La storia di Rosaria è la dimostrazione vivente di come determinazione e supporto possano superare ogni barriera. Fin da piccola ha affrontato un percorso complesso. «Lei - ricorda la mamma Maria Grazia Morrone - fino a 8 anni aveva il pannolino, non parlava. C’è stato veramente stata veramente una crescita importante fino ad oggi». Non fermandosi alle sole terapie pubbliche, la famiglia ha integrato logopedia e psicomotricità con tantissime attività pratiche. Il motore di tutto è il carattere di Rosaria. «Lei – riferisce la mamma – si impegna all’infinito. Ripete sempre “Non esiste non ce la faccio”. È il suo motto! Sbaglia, riprova e finché riesce».
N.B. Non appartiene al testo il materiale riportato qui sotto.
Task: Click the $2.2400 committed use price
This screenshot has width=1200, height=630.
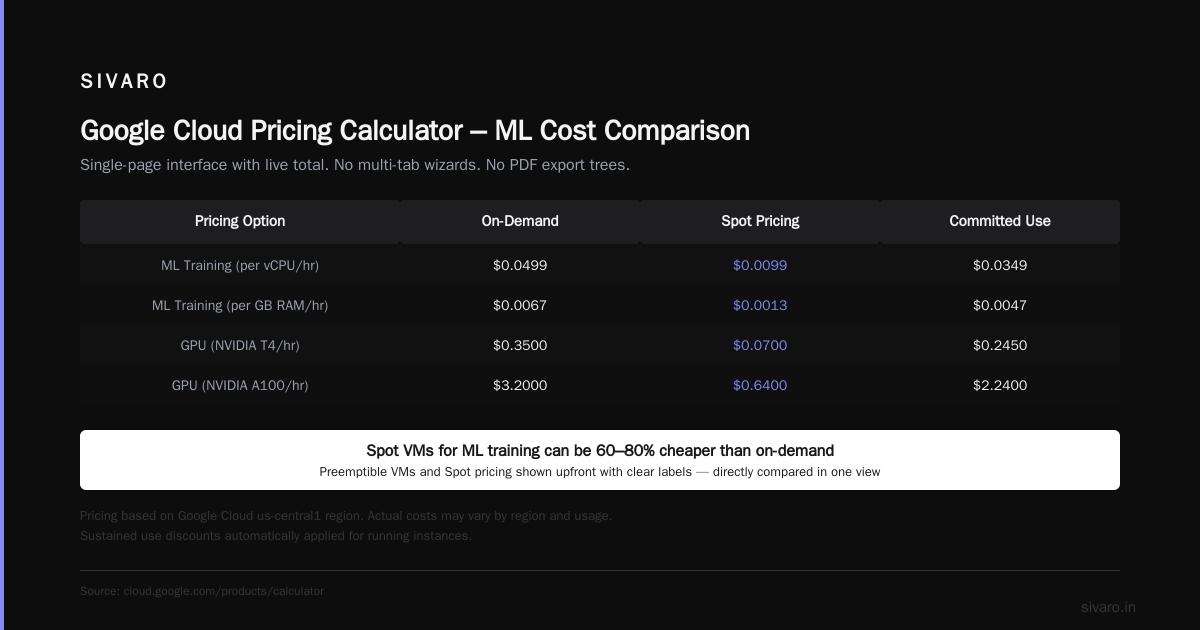Action: pyautogui.click(x=1000, y=385)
Negli anni ha fatto corsi di pasticceria, subacquea, sfilate di moda e canto, formandosi costantemente per conquistare un’autonomia quotidiana. Ma il suo desiderio più grande guardava all’acqua. L’incontro con l’Asd Enjoy Your Dive di Taranto, guidata dal presidente Luca Pellicoro e dall’allenatrice Ambra Aiello, le ha aperto le porte del «Mermaid», una disciplina complessa in cui le atlete non usano le braccia, ma muovono il corpo a onda grazie a una monopinna. «È un movimento sinuoso - spiega l’allenatrice Ambra Aiello – è come se il tuo corpo fosse un’onda che parte dal bacino e attraversa tutta la parte bassa del corpo fino alle caviglie, che danno la spinta con la pinna». Un allenamento intenso che richiede una forza muscolare notevole.